Shakespeare the teacher

For the next six weeks, Oberlin College in Ohio will be taken over by outside agitators.

And the students and faculty can't wait.

These outsiders are actually invited guests - actors from the Royal Shakespeare Company (RSC) - and they are coming, as they have twice before, to agitate students to start thinking about dramatic literature in a revolutionary new way.

The actors are part of Actors in Residence (AIR), a joint effort between Ian Richardson, an actor with the RSC, and Dr. Homer Swander, associate professor at the University of California, Santa Barbara.

''Plays are not written, they're wrought,'' says Dr. Swander. They cannot be studied like novels or poems, to be read and analyzed from the text alone. They are scripts, he says, a set of signals for actors. Reading them is only part of the whole process - ''it is the doingm of them that matters.''

The two collaborators decided this was best illustrated by bringing to the classroom experts on scripts, ''talented, experienced actors, the persons for whom the words were designed.'' During the past eight years, AIR has stirred up classrooms on 44 campuses. This year, in addition to Oberlin, 10 colleges will host residencies, most of them for one week.

The troupe of four actors and one musician swoop into Oberlin, armed with enough material for six weeks' worth of daytime classes and demonstrations, evening-recital performances, lectures, and one-person shows. They will participate in a conference of 45 Ohio high school teachers on the teaching of Shakespeare through performance.

The casually and colorfully dressed actors get the students on their feet and thrust scripts into their hands. Together they explore how the size and dimensions of the space, the physical closeness to another person, and the weight of a costume affect the words being spoken.

''We try to communicate some of the excitement that we as actors get when we put Shakespeare on its feet. We talk about what we know - the enormous problems , challenges, and excitement in rehearsal of discovering language, making it fresh and new,'' says Paul Whitworth, an actor with AIR.

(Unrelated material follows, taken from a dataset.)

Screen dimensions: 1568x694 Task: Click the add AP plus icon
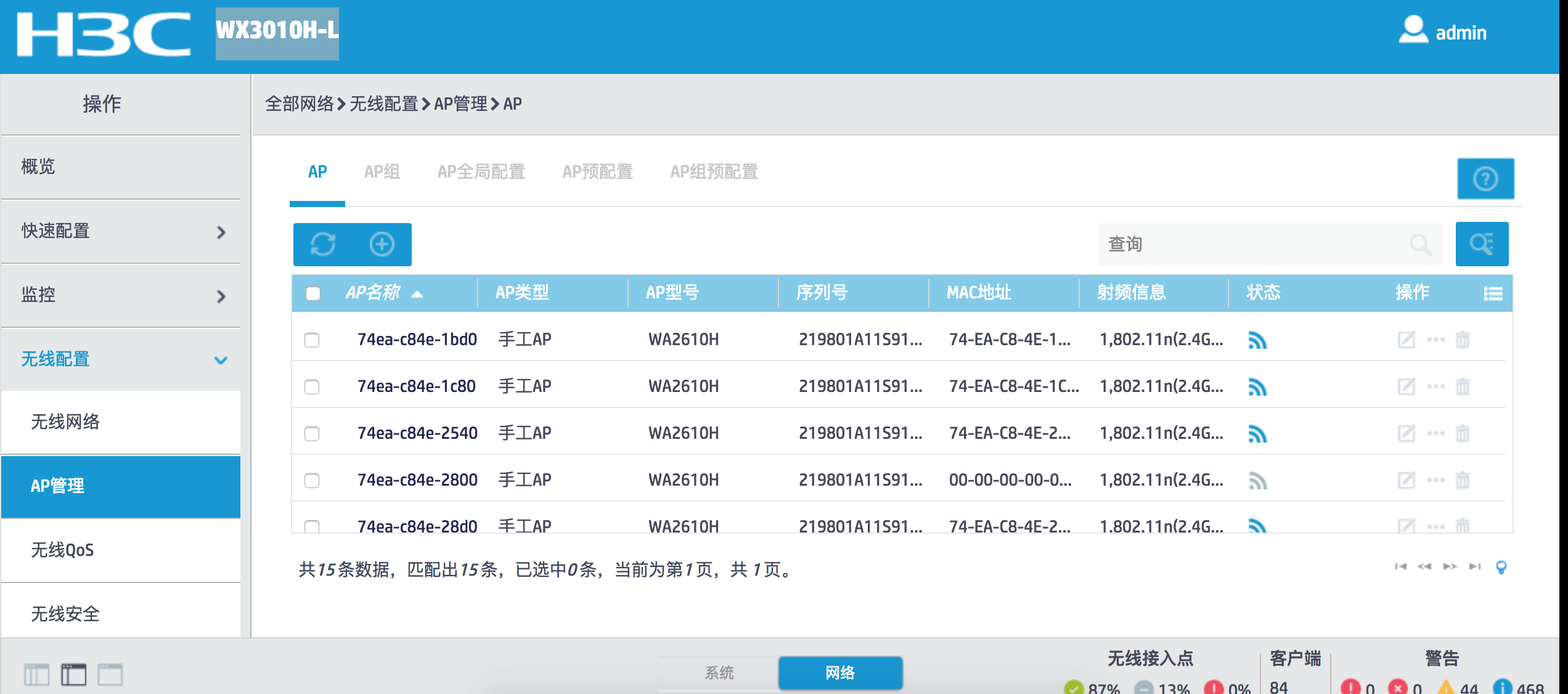tap(382, 244)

''Is it hot or cold, dawn or late at night? What are the human conflicts? All of these elements affect the choices an actor makes,'' adds Sheila Allen, a RSC actress working with AIR.

''The goals of the residency are to make students aware of the power of literature as communication and to create appreciative audiences for drama. They see what kind of choices go into a drama,'' says Phyllis Gorfain, associate professor of English at Oberlin.

The actors perform, they teach, they direct students in scenes and plays, confer with them after class, join them for dinner, mesh with their lives. One professor commented that college students often feel their academic studies and personal interests are fragmented; seeing the actors both on-stage and off helps provide a model for recombining these areas of experience.

Dawn Hammond, an Oberlin graduate, says of a previous AIR visit while she was a student, ''I still draw on the memory of their compassion and vision for endurance, humor, and hope.''

The actors, when not contracted by the RSC for specific shows, sign up in England to take part in AIR. More than 50 present and former RSC actors have agreed to work with AIR, including current member Charles Keating of TV's ''Brideshead Revisited'' fame, and past members John Wood, Janet Suzman, and Francesca Annis.

At night they perform pieces of their own devising for the university and general public. The evening performances help universities defray the cost of AIR.

A sampling of some of these performances includes:

* ''The Loving Voyage: Shakespeare and Marriage,'' an anthology of scenes from Shakespeare which weaves a story of wooing, wedding, and repenting.

* ''The Tarnished Phoenix,'' a work based on the poetry and letters of D. H. Lawrence and the memoirs of Frieda Lawrence.

* ''The Hollow Crown,'' 800 years of English sovereignty with characterizations of Albert and Victoria, Henry VIII, William IV, with gossip by their contemporaries.

Oberlin is structuring an interdisciplinary class around the actors' presentation of ''The Tempest,'' Dr. Gorfain says. An art historian will talk about architecture and costume styles of the period. ''The actors stimulate the students' interest in everything surrounding the play, then we have experts on those areas come in and explain them. It makes students want to learn more, and has also sparked new dialogue among the teachers.''

Actors in Residence is one of several projects of ACTER, The Association for Creative Theatre, Education & Research, based in Santa Barbara. According to Dr. Swander, the director, ACTER seeks to create a new discipline in the arts, one that will provide links between theater and the academy and create aware, informed audiences. ACTER has worked with the Folger Shakespeare Library, the Mark Taper Forum in Los Angeles, the Oregon Shakespearean Festival, and the Kennedy Center for the Performing Arts. It has received two grants from the National Endowment for the Humanities. Future plans include an AIR program using American actors.